## Work instruction:
Return only what lies between the first line of the entries and the line containing "Viewport: 1077px width, 729px height.", both lines included.

(Records for this exercise Opens)

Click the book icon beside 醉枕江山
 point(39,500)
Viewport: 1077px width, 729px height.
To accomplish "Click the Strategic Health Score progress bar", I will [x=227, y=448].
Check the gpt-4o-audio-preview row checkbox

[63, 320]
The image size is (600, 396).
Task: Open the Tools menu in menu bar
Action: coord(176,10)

(Records for this exercise Closes)

## Final answer:
Click the book icon beside 醉枕江山
 point(39,500)
Viewport: 1077px width, 729px height.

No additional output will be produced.